Ghevaert et collaborateurs viennent de rapporter une étude portant sur 1054 cas où une exploration en vue d’un diagnostic de thrombopénie foeto-maternelle avait été demandée (Ghevaert et al. Alloantibodies against low-frequency human platelet antigens do not account for significant proportion of cases of fetomaternal alloimmune thrombocytopenia : evidence from 1054 cases. Transfusion 2009;49:2084-2089). Quatre laboratoires européens ont regroupé leurs échantillons collectés sur dix années pour cette étude: 446 en Grande Bretagne, 358 aux Pays Bas, 150 en Allemagne et 100 en Finlande. Deux cent vingt trois échantillons comportaient des anticorps appartenant aux spécificités les plus fréquemment impliquées dans la TFNN. Au sein de la population caucasienne, la répartition en fréquence est la suivante : HPA-1a, -5b pour 95 % des cas, systèmes HPA-2, -3 et -15 pour les 5 % restants. Douze allèles de basse fréquence ont été découverts dans le cadre de TFNN : 9 sont portés par le gène ITGB3 (HPA-4b, -6bw, -7bw, -8bw, -10bw, -11bw, -14bw, -16bw et -17bw) et 3 par les gènes ITGA2 (HPA-13bw), ITGA2B (HPA-9bw) et GP1BB (HPA-12bw) respectivement. Le génotypage de l’ADN paternel a été réalisé avec la technique TaqMan et sur 12 « Single Nucleotid Polymorphisms » (SNP). Les hétérozygotes potentiels ont été contrôlés par séquençage. Les sérums maternels pour lesquels le conjoint a été trouvé hétérozygote pour un antigène porté par une sous unité de la β3 intégrine ont été testés avec une technique ELISA utilisant des peptides recombinants solubles de la β3 intégrine.
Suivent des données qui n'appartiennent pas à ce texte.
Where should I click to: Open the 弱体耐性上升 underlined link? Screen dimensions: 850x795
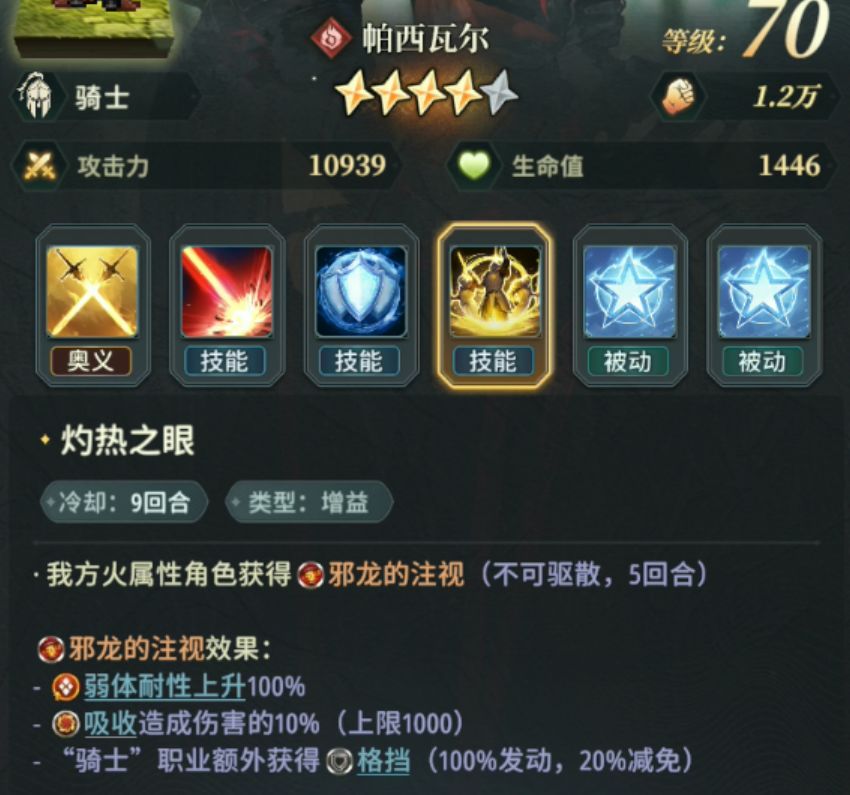pos(164,687)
Après génotypage, huit échantillons paternels ont été détectés hétérozygotes : 4 pour l’allèle HPA-6bw, 1 pour le HPA-10bw, un pour le HPA-11bw et 2 pour le HPA-12bw. Dans un cas d’HPA-6bw, une mort in utero avec hémorragie intracrânienne est survenue à 30 semaines de gestation. Cinq enfants sont nés avec une thrombopénie sévère, inférieure à 50x109/L (deux cas avec allèle HPA-6bw, 2 cas avec allèle HPA-12bw et un avec allèle HPA-11bw). Le test de cross-match entre le sérum maternel et les plaquettes du conjoint a été détecté positif dans 4 cas (deux cas avec allèle HPA-6bw, un cas avec allèle HPA-10bw et un cas avec allèle HPA-12bw). Enfin, la présence d’anticorps anti-plaquettes spécifiques maternels a été mise en évidence dans deux cas, un avec l’allèle HPA-6bw et un avec l’allèle HPA-10bw.
Cette étude montre la rareté des cas de TFNN liés à des allèle de basse fréquence. Les auteurs notent que leur étude confirme l’absence de l’allèle HPA-4b dans la population caucasienne. De plus, 3 des quatre cas avec allèle HPA-6bw sont issus de la population finnoise. Sur le plan de la prévalence, les auteurs signalent que l’allèle HPA-9bw devancerait les allèles de basse fréquence testés dans les cas de TFNN. Ils remarquent également que la mise à disposition des plaquettes paternelles pour un test de cross-match n’est effective que dans approximativement 50 % des cas. Si les critères diagnostiques (thrombopénie chez le nouveau-né, suspicion clinique de TFNN) pour adresser un échantillon à un laboratoire spécialisé sont appliqués correctement, la recherche d’une alloimmunisation maternelle pour un allèle de basse fréquence lorsque des résultats négatifs sont observés avec les anticorps communément impliqués fait encore débat.
L’intérêt de cette étude est de montrer que de nombreuses TFNN demeurent inexpliquées du point de vue de l’alloimmunisation maternelle anti-plaquettaire spécifique du fait du très petit nombre de cas dus à des allèles plaquettaires rares lorsque les anticorps habituellement en cause ne sont pas détectés.
La connaissance des pratiques transfusionnelles de différents pays est généralement riche d’enseignement, à la fois pour comprendre l’organisation du réseau transfusionnel, connaître la législation en vigueur, comparer ses propres pratiques, définir de nouveaux axes et objectifs pour les rendre plus performantes.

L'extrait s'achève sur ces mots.